We're likely measuring communication quality, not clinical reasoning. And the recent PrIME-LLM study showed LLMs still fail at differential diagnosis 80-100% of the time. Better explanations don't fix that gap.
The Announcement
OpenAI just published a health update: GPT-5.5 Instant now performs at "frontier" levels.
230 million people use ChatGPT weekly for health questions.
Physicians reviewed responses and rated GPT-5.5 higher than physician-written responses on five criteria: accuracy, clarity, completeness, instruction following, and health decision helpfulness.
It sounds impressive. Let's look closer.
Why This Claim Is Suspicious
The physicians writing responses had unlimited time and internet access.
They weren't rushed.
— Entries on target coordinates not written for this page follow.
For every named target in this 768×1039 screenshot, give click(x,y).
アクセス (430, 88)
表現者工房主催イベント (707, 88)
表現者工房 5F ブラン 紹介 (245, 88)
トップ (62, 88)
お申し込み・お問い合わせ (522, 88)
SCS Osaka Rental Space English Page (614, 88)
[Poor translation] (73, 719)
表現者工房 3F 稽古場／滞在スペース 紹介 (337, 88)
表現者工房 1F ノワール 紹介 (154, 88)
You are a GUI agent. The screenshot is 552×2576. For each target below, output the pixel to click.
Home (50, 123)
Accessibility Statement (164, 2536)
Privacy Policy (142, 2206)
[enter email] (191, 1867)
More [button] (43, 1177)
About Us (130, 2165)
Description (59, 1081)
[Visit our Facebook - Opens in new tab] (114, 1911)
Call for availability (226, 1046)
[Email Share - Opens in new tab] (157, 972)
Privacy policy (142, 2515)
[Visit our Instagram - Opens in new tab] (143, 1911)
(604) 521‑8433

They had resources.
A separate panel of physicians then compared their responses with GPT-5.5.
GPT-5.5 won.
This raises a question: if expert physicians with unlimited time and tools lose to an LLM, either the evaluation methodology favors LLMs, or we're measuring the wrong thing.
Most likely: we're measuring communication, not clinical reasoning.
What We're Actually Measuring
GPT-5.5 is excellent at sounding authoritative.
It explains concepts clearly. It cites sources. It provides comprehensive information.
That's genuine progress in communication.
But sounding good isn't the same as reasoning well clinically.
A fluent, well-explained answer can still be built on flawed reasoning.
What Research Shows
The PrIME-LLM study evaluated 21 frontier LLMs on clinical reasoning.
Differential diagnosis failure rates: 80-100% across all models.
Final diagnosis failure rates: 9-39% across all models.
This gap shows a structural problem: LLMs collapse prematurely onto final answers without exploring alternatives.
Better communication doesn't fix premature closure.
The Scale Problem
230 million people per week use ChatGPT for health questions.
If the model fails differential diagnosis 80% of the time—but sounds confident and authoritative—you're distributing fluently wrong answers
at massive scale.
Clarity makes the problem worse, not better.
A confused patient might double-check. A patient who reads a clear, well-sourced explanation might trust it without verification.
The Specific Gap
OpenAI claims improvement in "recognizing when urgent care is needed."
But LLMs are pattern-matching systems, not clinical reasoners.
They can be trained on examples of language that signals urgency.
That's not the same as understanding why a situation needs urgent care, or catching the unusual presentation that doesn't fit the pattern.
The Real Question
If OpenAI's own evaluation shows GPT-5.5 outperforming physicians—why does independent research show it failing at differential diagnosis?
Three possibilities:
→ The benchmarks measure different things
→ The benchmarks don't capture real clinical reasoning
→ The claims are overstated
Probably all three.
What Needs to Happen
Better communication is genuine progress.
But it's not progress toward safe clinical reasoning.
Acknowledge what the model can do: explain concepts, summarize information, provide context.
Acknowledge what it cannot do: generate proper differential diagnoses, navigate genuine uncertainty, catch unusual presentations.
Right now, that second acknowledgment is missing.
And 230 million weekly users deserve better.
Talk soon,
Bhargav
P.S. This connects directly to the evidence infrastructure questions in The Future of AI in Healthcare - how do we measure what matters clinically, not just what sounds impressive?
Sources
OpenAI. "Improving health intelligence in ChatGPT." May 2026.
Rao AS, Esmail KP, Lee RS, et al. "Large Language Model Performance and Clinical Reasoning Tasks." JAMA Network Open. 2026;9(4):e264003.